• [APPLY WHAT YOU READ]:
[a] List every company or product name that appears in the interview on AI for music streaming.
[b] From the interview on AI for music streaming, set down the passage that begins at the words "Zalon: When we" and stops after "broadcasters as well.".
[c] Carry the interview on AI for music streaming forward from the point where it stops.

• [EXTRACT TO READ]:
..............................

RW: Are you collaborating at all with RCS, a company owned by iHeartMedia? RCS has a cloud solution for radio automation.
Zalon: We have a ton of respect for RCS, they’re definitely top of their field. But again they are focused on radio automation, and that’s not what we do. We are enabling unique, radio-like experiences for digital music streaming services, and so our technologies are very different from one another. That said, there’s no reason why we couldn’t collaborate with them; in some ways I imagine we’re each very complimentary to what the other does.
RW: You talk a lot about creating efficiencies with MagicStitch. What specifically do you add to the “broadcast stack”?
Zalon: When we talk of efficiencies, we are generally referring to the breadth of streaming music services. Imagine the difficulty of having to manually tag all 51 million music files that exist on today’s services. Imagine having to program the transition technology to handle hundreds of millions of listeners, and trillions of possible content combinations. It’s just not achievable without the kind of efficiencies that our AI provides. Now, I imagine that there are efficiencies available to radio broadcasters as well.
As an example I can state with confidence that we’re gathering vastly more data on each piece of content than any human would be able to assess. So that’s one specific example. But as to where we add value to the broadcast stack, I would guess that it would be different for each radio service, based specifically on their individual goals.
RW: If Super Hi-Fi AI can make placement and presentation decisions, what specific decisions does it make? Could the AI replace the need for radio broadcasters to schedule music and promos, or even commercials?

..............................

• [SOURCE INFORMATION]:
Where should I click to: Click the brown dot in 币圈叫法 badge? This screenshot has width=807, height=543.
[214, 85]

..............................

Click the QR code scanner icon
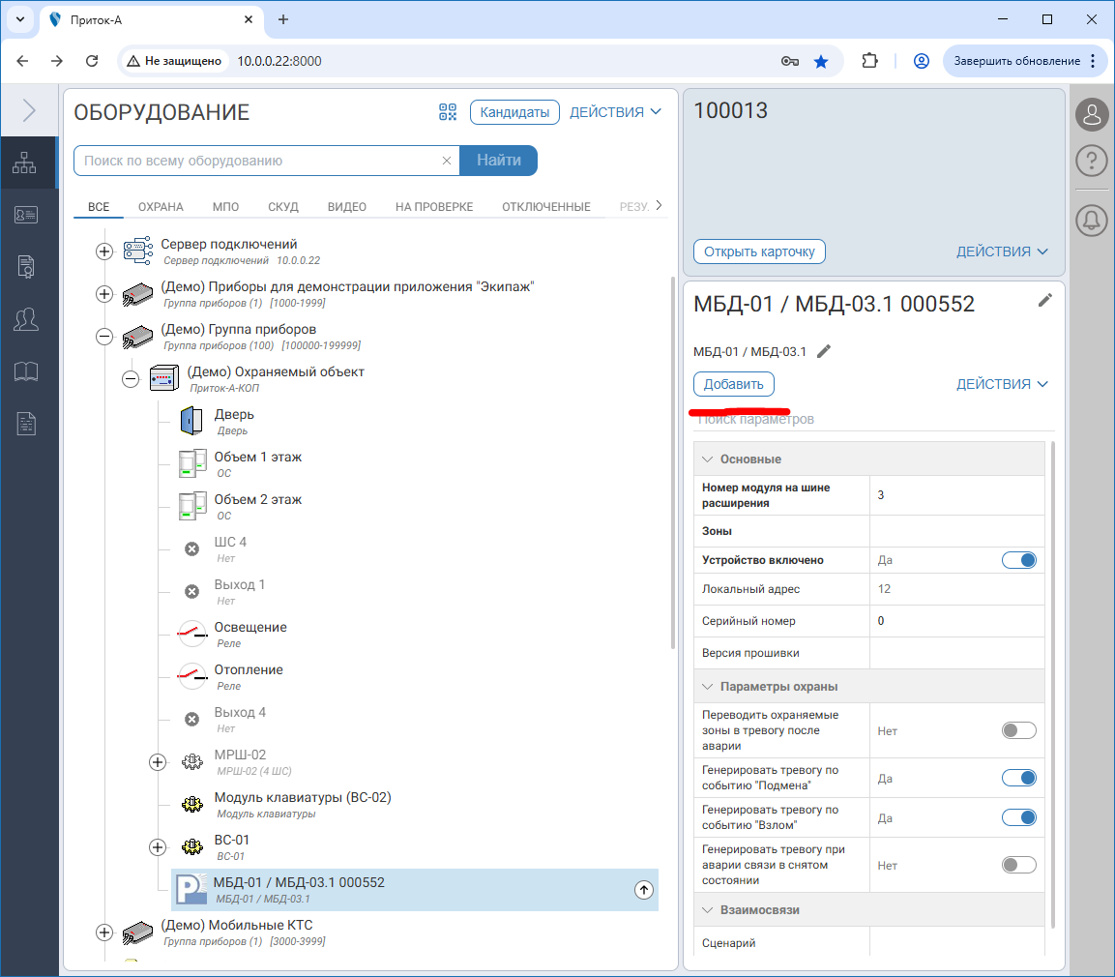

..............................

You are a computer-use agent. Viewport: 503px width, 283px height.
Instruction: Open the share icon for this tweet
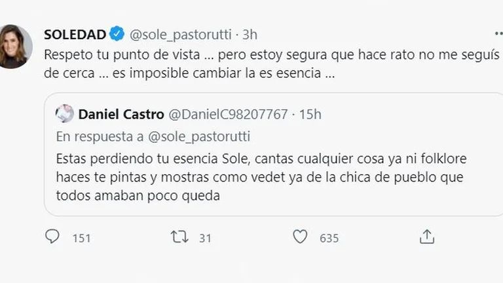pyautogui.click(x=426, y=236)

..............................

• [TASK RESPONSES]:
[a] RCS, iHeartMedia, MagicStitch, Super Hi-Fi

[b]
Zalon: When we talk of efficiencies, we are generally referring to the breadth of streaming music services. Imagine the difficulty of having to manually tag all 51 million music files that exist on today’s services. Imagine having to program the transition technology to handle hundreds of millions of listeners, and trillions of possible content combinations. It’s just not achievable without the kind of efficiencies that our AI provides. Now, I imagine that there are efficiencies available to radio broadcasters as well.

[c]
Zalon: Super Hi-Fi makes presentation and production decisions, but it doesn’t program music. I would guess that a radio broadcaster could use some automated programming technology, but humans seem to do a much better job of that. Our technology takes what has already been programmed and automates the presentation so it sounds amazing, with all of the segues perfectly designed for just that set of content, without human intervention.
RW: That said, talk of efficiencies typically means jobs losses in any business field. Where can Super Hi-Fi AI save broadcasters money? Can you give examples?
Zalon: I really can’t yet, as we don’t have any of those specific examples to give. Right now our customers are using Super Hi-Fi for next-generation streaming services, and in each of those cases our customers added employees. In other words they are using the efficiencies of our platform to grow listeners and revenue, not to drive cost savings.
Now, I imagine radio broadcasters could use our tools to save time and money, eliminating the need for anyone to add data to content or to align content in their radio automation services. But I think Super Hi-Fi is a more attractive option for broadcasters who want to use what they are already amazing at — incredible radio listening experiences — and to apply that to the next generation of listening. In other words, to take what they’re already doing but to do it across a new generation of listening platforms for a new generation of listeners. That’s where Super Hi-Fi really starts adding huge value.
RW: And those computer-generated voices you mention. When are those coming? Years or months? And how close are you to a solution?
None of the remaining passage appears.